- SOURCE EXTRACT:
· · · · ·
MENU

Deploying Lambda Functions with Binaries: LaTeX Compilation Implementation

18 November 2024


Imagine needing to generate professional-grade PDFs, process files, or run complex scripts in a serverless environment. AWS Lambda’s serverless model eliminates the hassle of managing infrastructure, but it comes with its own set of limitations—particularly when your application requires access to advanced software like LaTeX. The default Lambda runtime is lightweight and lacks the tools and binaries needed for such operations, which makes deploying these applications a significant challenge.

For applications requiring binaries or software exceeding the 50 MB deployment package size limit, a different approach is needed. In this guide, we'll tackle this problem by exploring how to deploy a LaTeX-powered Lambda function using a containerized custom runtime. By packaging all necessary dependencies into a Docker image, we can overcome Lambda's runtime restrictions while ensuring our function remains scalable and easy to deploy.
· · · · ·
- DATA SECTION:
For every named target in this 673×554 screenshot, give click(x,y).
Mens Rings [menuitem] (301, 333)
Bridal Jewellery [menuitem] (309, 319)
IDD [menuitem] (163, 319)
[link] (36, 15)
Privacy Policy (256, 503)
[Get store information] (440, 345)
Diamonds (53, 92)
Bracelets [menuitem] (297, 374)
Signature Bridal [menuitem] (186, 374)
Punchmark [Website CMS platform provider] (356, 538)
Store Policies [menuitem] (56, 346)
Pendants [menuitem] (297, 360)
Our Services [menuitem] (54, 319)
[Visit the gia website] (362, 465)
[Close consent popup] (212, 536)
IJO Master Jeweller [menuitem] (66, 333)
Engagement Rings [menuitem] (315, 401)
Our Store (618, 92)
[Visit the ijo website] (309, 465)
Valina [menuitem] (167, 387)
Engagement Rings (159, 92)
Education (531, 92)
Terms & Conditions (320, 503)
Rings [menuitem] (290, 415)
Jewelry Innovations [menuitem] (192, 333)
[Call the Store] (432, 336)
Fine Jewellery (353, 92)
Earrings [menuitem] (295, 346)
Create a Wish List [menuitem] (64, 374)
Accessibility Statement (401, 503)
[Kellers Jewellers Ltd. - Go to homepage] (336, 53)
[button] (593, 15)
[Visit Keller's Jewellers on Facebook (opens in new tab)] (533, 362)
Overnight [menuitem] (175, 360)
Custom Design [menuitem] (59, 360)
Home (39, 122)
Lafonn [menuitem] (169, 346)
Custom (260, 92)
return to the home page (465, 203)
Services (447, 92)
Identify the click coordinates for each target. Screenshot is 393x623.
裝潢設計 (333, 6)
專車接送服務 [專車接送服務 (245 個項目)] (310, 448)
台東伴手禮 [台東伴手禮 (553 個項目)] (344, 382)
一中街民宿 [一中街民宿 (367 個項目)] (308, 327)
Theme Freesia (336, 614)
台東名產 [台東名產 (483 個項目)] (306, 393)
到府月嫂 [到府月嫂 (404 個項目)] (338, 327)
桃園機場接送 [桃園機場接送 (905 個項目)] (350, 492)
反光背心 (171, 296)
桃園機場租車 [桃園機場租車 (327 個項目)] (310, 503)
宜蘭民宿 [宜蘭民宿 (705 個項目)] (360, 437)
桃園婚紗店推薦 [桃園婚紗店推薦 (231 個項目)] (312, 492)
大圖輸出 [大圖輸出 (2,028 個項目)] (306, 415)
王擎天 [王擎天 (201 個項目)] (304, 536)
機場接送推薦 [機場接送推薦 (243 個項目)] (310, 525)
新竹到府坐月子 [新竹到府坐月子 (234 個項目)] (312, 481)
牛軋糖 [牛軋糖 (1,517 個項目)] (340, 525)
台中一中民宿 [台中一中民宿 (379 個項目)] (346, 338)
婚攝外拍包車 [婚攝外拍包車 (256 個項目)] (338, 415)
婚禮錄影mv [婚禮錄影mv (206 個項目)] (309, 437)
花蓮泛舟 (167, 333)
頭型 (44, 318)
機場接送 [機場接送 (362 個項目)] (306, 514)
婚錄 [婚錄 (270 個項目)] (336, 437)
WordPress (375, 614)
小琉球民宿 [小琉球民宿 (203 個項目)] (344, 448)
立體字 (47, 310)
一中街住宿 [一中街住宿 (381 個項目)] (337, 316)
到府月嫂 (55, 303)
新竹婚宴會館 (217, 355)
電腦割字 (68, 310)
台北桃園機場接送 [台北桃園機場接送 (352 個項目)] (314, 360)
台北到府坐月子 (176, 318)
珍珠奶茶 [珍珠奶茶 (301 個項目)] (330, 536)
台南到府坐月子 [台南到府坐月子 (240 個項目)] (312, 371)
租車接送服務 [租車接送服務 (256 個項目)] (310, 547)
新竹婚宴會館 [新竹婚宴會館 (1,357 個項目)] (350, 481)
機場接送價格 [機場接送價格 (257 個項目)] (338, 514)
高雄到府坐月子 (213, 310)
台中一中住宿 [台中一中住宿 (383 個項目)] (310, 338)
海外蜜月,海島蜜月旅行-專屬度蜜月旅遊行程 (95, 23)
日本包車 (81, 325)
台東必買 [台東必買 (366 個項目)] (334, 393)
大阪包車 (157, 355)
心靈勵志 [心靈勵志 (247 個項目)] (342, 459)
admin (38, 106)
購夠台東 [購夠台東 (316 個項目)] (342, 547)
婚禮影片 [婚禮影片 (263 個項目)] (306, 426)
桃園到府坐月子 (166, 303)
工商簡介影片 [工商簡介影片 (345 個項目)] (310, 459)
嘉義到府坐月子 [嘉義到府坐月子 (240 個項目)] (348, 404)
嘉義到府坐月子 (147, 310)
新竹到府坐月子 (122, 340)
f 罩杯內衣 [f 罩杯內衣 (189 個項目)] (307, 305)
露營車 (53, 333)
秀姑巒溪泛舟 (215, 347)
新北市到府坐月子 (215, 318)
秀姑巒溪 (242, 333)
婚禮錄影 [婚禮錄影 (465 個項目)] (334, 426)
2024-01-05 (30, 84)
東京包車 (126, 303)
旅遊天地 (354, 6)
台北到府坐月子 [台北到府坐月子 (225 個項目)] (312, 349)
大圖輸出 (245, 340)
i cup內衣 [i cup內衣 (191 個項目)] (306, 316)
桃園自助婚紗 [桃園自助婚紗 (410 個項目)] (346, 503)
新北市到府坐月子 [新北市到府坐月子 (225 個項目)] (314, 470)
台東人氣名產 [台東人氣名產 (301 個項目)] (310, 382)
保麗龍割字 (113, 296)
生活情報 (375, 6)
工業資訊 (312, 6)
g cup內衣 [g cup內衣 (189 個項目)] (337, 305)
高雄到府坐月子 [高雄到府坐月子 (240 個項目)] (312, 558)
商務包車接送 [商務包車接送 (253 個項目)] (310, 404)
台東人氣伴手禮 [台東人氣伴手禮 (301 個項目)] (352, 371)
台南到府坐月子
· · · · ·
- DIRECTION 1: Rewrite the paragraph of the Lambda LaTeX guide beginning "For applications requiring binaries" as a short bulleted list that keeps its main facts.
- DIRECTION 2:
Answer these from the Lambda LaTeX guide:
(a) What date does it carry?
(b) What does it say the default Lambda runtime lacks?
(c) What deployment package size limit does it mention?
Work from the Lambda LaTeX guide alone.

- FINISHED ANSWER 1:
- Applications needing binaries or software larger than the 50 MB deployment package size limit require a different approach.
- The guide shows how to deploy a LaTeX-powered Lambda function using a containerized custom runtime.
- All necessary dependencies are packaged into a Docker image.
- This overcomes Lambda's runtime restrictions while keeping the function scalable and easy to deploy.

- FINISHED ANSWER 2:
(a) 18 November 2024
(b) The tools and binaries needed for operations such as running LaTeX.
(c) 50 MB